• **BRANO FORNITO**
****************************************

La SS. Trinità ( I, qq. 27 – 43 ).

I

1 - L'Angelico Dottore, fin dall'inizio delle sue considerazioni teologiche ci ha avvertiti che « noi non possiamo sapere che cosa è Dio ».

Però, servendoci di tutto ciò che ci è dato sapere intorno a ciò che vediamo nella natura e nella storia, possiamo acquistare delle nozioni che ci permettono di sapere che cosa egli non è, attribuendo inoltre al principio supremo ogni perfezione positiva manifestata a noi dai suoi effetti.

Tutta la molteplice, mutevole e quasi effimera realtà cosmica dipende necessariamente da un'altra realtà che porta in sé la ragione stessa del suo esistere e in sé unisce, trascendendoli, in tre modi dell'essere: l'« entitativo » o reale; l'« intenzionale » o intellettuale; il «tendenziale» o volitivo.

****************************************

Righe di testo e di puntamento agli elementi
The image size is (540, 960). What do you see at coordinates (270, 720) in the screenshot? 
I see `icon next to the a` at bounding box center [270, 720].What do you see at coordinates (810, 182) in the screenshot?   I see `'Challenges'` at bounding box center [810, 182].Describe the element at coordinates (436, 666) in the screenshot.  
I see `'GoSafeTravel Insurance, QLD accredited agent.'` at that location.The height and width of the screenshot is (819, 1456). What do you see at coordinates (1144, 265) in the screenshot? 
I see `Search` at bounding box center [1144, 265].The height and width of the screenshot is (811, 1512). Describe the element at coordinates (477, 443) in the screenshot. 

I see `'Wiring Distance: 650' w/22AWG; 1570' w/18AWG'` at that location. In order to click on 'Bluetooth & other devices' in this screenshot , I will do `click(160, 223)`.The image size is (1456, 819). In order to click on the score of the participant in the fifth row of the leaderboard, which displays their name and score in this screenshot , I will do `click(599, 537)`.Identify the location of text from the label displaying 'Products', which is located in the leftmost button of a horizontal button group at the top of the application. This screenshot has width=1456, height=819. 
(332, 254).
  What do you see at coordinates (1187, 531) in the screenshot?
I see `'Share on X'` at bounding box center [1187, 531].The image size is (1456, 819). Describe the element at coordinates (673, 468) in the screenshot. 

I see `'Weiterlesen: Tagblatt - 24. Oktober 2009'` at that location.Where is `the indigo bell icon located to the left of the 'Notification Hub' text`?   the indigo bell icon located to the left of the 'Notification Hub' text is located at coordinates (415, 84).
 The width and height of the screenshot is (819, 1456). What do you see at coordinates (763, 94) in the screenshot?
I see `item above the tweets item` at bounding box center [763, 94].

****************************************

• **COMPITO DA SVOLGERE**
Secondo il brano sulla SS. Trinità, se non possiamo sapere che cosa è Dio, in che modo possiamo comunque acquistare delle nozioni su di lui?

• **RISULTATO DEL COMPITO**
Possiamo farlo servendoci di tutto ciò che ci è dato sapere intorno a ciò che vediamo nella natura e nella storia. Questo ci permette di sapere che cosa Dio non è e di attribuire al principio supremo ogni perfezione positiva che ci viene manifestata dai suoi effetti.